In this study no therapy is being offered.

Study Overview

Status

Completed

Conditions

Study Type

Observational

Enrollment (Actual)

226

Contacts and Locations

This section provides the contact details for those conducting the study, and information on where this study is being conducted.

Study Locations

  • Belgium
      • Bruxelles, Belgium, 1020
        • UCL Cliniques universitaires Saint-Luc
  • Brazil
      • Porto Alegre, Brazil, 90035-903
        • Hospital de Clinicas de Porto Alegre - HCPA
  • France
      • Paris, France, 75012
        • AP-HP - Hôpitaux Universitaires Est Parisien
  • Germany
      • Hochheim, Germany, 65239
        • SphinCS GmbH
  • Italy
      • Florence, Italy, 50139
        • Azienda Ospedaliero Universitaria Meyer
      • Milano, Italy, 20133
        • Fondazione I.R.C.C.S. Istituto Neurologico Carlo Besta
  • Portugal
      • Lisboa, Portugal, 1649-035
        • Centro Hospitalar Universitario Lisboa Norte, EPE
      • Porto, Portugal, 4200-319
        • Centro Universitario Hospitalar de São João, EPE
  • Spain
      • Barcelona, Spain, 08950
        • Hospital Sant Joan de Deu
      • Zaragoza, Spain, 50006
        • Quironsalud
  • Switzerland
      • Bern, Switzerland, CH-3010
        • Universitätsspital Bern Inselspital
      • Zürich, Switzerland, CH-8032
        • Universitäts-Kinderspital Zürich
  • United Kingdom
      • Birmingham, United Kingdom, B4 6NH
        • University Hospitals Birmingham NHS Foundation Trust
      • London, United Kingdom, WC1N 3JH
        • Great Ormond Street Hospital for Children NHS Found. Trust
  • United States
    • Illinois
      • Chicago, Illinois, United States, 60611
        • Ann & Robert H. Lurie Children's Hospital of Chicago
    • Minnesota
      • Rochester, Minnesota, United States, 55905
        • Mayo Clinic - Rochester
    • Virginia
      • Fairfax, Virginia, United States, 22030
        • Lysosomal and Rare Disorders Research and Treatment Center

Participation Criteria

Researchers look for people who fit a certain description, called eligibility criteria. Some examples of these criteria are a person's general health condition or prior treatments.

Eligibility Criteria

Ages Eligible for Study

1 second and older (Child, Adult, Older Adult)

Accepts Healthy Volunteers

No

Genders Eligible for Study

All

Sampling Method

Non-Probability Sample

Study Population

This study will be conducted in hospitals/clinical centers managing pediatric patients with GM1 gangliosidosis, GM2 gangliosidoses, and/or Gaucher Disease type 2 across several countries in North America, South America, and Europe. In order to minimize the patient/data selection bias, the centers are asked to include all eligible patients from their center.

Description

Inclusion Criteria:

  • Patient with either GM1 gangliosidosis, GM2 gangliosidoses (Tay-Sachs, Sandhoff, or AB Variant), or Gaucher Disease Type 2.
  • Diagnosis confirmed by either biochemical (enzyme activity) or genetic testing, or both.
  • Date of birth on or after 1 January 2000.
  • Onset of first neurological symptom within 24 months of age.
  • Informed consent of parent or legal guardian as required by local law.

Study Plan

This section provides details of the study plan, including how the study is designed and what the study is measuring.

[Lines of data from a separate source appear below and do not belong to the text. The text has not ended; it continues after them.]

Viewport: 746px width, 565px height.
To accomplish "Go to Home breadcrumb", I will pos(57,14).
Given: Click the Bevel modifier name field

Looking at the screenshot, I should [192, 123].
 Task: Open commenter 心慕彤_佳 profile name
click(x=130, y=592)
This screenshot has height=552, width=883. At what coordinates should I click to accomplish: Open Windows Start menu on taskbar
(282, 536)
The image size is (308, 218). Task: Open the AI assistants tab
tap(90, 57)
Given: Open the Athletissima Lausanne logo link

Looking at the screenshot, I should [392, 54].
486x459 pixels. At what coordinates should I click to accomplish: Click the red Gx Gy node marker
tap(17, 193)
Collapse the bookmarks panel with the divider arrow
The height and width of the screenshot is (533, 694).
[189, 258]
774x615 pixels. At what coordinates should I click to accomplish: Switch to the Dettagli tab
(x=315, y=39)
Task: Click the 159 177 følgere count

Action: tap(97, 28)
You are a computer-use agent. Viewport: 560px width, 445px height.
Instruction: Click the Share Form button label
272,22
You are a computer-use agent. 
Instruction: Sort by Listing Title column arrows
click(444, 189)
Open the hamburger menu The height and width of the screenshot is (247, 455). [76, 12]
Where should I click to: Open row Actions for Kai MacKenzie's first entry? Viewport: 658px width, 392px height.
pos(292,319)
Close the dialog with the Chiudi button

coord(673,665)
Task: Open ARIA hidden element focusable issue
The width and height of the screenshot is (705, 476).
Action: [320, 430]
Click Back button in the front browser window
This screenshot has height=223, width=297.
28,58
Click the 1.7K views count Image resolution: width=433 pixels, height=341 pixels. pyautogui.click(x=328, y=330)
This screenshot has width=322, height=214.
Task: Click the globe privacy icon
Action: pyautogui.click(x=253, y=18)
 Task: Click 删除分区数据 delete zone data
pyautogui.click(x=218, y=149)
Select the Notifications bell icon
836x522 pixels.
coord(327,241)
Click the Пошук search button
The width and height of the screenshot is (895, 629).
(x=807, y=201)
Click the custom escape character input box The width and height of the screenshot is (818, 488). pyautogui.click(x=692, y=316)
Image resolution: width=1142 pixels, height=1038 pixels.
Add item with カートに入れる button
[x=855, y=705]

How is the study designed?

Design Details

  • Observational Models: Case-Only
  • Time Perspectives: Other

Cohorts and Interventions

Group / Cohort
Group A - Retrospective data collection
Participants with a confirmed diagnosis, either deceased patients or patients whose survival status is not known at enrollment.
Group B - Prospective data collection
Participants who are alive at enrollment. Data collection is retrospective for the time between birth and enrollment visit, and data collection is prospective from the enrollment visit onwards. Visits are performed as per local standard of care.

What is the study measuring?

Primary Outcome Measures

Outcome Measure
Time Frame
Survival of pediatric patients with early onset of GM1 gangliosidosis, GM2 gangliosidoses, and Gaucher Disease type 2
Time Frame: 2.5 years
2.5 years

Other Outcome Measures

Outcome Measure
Measure Description
Time Frame
Epidemiological data available from medical records
Time Frame: 2.5 years
Patients' medical record data such as date of diagnosis, the date of appearance of first neurological symptom, dates of gain or loss of specific abilities (e.g. ability to sit) will be collected, if available.
2.5 years

Collaborators and Investigators

This is where you will find people and organizations involved with this study.

Sponsor

Idorsia Pharmaceuticals Ltd.

Study record dates

These dates track the progress of study record and summary results submissions to ClinicalTrials.gov. Study records and reported results are reviewed by the National Library of Medicine (NLM) to make sure they meet specific quality control standards before being posted on the public website.

Study Major Dates

Study Start (Actual)

July 31, 2019

Primary Completion (Actual)

October 30, 2021

Study Completion (Actual)

October 30, 2021

Study Registration Dates

First Submitted

July 10, 2020

First Submitted That Met QC Criteria

July 10, 2020

First Posted (Actual)

July 14, 2020

Study Record Updates

Last Update Posted (Actual)

November 8, 2021

Last Update Submitted That Met QC Criteria

November 5, 2021

Last Verified

November 1, 2021

More Information

Terms related to this study

Additional Relevant MeSH Terms

Other Study ID Numbers

  • ID-085A301
  • 2019-01125 (Other Identifier: BASEC)

Plan for Individual participant data (IPD)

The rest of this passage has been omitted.